Stored records
BEGIN

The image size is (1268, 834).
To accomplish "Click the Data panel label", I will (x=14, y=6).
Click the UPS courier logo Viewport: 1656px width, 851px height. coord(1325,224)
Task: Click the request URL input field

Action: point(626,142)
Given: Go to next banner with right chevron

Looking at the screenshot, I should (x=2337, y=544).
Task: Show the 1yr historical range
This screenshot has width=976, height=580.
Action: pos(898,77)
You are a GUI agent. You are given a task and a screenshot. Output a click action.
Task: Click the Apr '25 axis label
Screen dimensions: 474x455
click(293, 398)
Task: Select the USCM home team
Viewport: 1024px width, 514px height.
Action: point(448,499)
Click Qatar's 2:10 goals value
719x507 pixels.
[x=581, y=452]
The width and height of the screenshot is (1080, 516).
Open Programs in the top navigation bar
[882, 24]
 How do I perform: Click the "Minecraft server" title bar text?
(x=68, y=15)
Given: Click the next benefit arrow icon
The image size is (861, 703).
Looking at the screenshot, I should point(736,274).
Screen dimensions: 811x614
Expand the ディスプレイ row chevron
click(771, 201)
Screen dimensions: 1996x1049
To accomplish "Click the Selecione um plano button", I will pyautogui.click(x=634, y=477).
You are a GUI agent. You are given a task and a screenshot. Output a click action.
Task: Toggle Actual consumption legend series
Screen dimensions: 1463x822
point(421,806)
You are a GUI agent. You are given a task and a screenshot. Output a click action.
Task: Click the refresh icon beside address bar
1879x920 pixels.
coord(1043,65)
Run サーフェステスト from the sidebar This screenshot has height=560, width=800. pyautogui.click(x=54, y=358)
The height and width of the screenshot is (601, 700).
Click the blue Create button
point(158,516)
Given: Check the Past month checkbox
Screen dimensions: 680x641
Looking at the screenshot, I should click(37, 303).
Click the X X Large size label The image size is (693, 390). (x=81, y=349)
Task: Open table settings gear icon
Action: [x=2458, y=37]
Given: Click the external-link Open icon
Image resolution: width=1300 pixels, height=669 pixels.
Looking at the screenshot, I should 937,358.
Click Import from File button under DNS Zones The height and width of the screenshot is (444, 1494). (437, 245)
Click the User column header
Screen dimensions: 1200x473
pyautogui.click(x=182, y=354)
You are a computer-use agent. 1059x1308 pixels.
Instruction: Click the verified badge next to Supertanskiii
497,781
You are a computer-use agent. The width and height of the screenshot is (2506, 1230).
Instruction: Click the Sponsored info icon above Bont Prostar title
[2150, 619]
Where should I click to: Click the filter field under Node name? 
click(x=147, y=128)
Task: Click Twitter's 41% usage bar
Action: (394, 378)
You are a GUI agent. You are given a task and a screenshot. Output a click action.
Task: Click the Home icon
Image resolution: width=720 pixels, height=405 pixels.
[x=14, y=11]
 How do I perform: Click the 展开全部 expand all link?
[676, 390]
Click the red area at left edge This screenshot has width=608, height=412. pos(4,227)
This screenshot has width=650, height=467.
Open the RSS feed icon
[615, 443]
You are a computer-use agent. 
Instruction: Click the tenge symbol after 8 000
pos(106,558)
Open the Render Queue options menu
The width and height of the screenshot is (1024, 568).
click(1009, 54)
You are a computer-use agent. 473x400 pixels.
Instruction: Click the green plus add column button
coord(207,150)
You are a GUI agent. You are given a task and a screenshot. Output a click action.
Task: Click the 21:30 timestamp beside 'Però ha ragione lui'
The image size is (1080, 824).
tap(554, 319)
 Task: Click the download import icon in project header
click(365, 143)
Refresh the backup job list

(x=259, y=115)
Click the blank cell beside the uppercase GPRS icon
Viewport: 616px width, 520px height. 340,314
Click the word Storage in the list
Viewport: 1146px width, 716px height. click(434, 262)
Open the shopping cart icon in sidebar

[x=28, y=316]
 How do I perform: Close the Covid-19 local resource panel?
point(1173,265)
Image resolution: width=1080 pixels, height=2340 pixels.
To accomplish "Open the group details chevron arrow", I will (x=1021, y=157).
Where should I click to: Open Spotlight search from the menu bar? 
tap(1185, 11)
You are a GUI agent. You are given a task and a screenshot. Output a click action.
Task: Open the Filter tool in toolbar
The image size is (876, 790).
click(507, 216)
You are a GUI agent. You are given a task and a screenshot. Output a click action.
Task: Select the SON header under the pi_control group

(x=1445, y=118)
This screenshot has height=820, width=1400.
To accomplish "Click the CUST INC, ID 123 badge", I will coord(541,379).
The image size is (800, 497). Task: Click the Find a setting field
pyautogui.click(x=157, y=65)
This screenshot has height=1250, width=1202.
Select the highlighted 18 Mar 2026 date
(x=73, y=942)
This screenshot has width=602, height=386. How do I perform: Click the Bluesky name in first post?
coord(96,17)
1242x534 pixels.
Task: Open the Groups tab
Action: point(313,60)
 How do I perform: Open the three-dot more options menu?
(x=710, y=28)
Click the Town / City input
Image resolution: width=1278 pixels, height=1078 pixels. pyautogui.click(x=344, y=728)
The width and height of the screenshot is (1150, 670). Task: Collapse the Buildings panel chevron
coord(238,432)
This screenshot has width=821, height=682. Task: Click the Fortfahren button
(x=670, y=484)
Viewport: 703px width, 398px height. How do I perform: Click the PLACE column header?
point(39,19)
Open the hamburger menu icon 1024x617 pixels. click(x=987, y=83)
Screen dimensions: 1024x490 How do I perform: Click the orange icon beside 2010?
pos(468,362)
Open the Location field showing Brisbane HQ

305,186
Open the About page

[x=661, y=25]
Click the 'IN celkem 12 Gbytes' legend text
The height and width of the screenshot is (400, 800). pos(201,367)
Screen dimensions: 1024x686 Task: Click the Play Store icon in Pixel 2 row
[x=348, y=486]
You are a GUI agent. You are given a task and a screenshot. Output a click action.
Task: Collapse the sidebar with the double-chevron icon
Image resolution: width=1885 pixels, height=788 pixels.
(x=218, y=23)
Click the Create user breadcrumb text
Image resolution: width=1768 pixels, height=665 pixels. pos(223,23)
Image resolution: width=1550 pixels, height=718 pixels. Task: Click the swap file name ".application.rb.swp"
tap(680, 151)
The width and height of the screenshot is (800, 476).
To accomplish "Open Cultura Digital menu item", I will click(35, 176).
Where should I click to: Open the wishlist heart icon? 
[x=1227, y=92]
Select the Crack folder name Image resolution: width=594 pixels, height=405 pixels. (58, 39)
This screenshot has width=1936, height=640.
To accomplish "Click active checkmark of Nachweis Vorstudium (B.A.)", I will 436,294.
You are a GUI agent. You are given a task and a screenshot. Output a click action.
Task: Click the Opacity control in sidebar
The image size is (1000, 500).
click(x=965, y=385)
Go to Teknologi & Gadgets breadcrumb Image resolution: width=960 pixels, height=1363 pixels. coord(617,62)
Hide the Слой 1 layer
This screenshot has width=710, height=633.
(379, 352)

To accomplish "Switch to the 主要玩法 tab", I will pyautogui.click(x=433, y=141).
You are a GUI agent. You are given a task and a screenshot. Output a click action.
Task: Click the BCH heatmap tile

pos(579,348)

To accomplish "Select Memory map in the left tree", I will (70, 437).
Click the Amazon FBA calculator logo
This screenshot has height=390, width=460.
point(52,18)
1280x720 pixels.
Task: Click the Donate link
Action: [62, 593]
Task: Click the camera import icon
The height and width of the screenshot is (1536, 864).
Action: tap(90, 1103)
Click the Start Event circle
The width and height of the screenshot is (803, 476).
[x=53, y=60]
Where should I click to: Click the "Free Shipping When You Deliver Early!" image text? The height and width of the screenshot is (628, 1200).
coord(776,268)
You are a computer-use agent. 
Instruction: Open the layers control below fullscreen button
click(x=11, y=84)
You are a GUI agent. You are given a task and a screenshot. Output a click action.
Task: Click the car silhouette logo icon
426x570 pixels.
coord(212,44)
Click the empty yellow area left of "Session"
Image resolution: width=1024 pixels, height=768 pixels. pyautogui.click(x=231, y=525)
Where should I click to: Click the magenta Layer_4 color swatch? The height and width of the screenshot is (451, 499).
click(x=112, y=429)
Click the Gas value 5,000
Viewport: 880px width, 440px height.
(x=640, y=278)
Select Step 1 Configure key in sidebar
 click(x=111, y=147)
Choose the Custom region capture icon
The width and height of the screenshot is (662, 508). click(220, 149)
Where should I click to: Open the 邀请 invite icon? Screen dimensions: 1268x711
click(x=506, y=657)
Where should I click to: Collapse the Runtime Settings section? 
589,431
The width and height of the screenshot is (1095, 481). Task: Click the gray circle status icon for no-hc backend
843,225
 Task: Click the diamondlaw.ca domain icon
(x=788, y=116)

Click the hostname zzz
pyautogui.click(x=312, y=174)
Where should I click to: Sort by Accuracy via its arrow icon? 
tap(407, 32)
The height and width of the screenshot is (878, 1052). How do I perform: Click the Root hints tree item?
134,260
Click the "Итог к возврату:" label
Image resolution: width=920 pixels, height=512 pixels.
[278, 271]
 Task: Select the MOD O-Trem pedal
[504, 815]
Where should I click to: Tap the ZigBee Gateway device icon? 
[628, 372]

END

• Exercise:
Looking at the records above, how many lines include "logo"? Please give the number and nothing more.

• Exercise solution:
3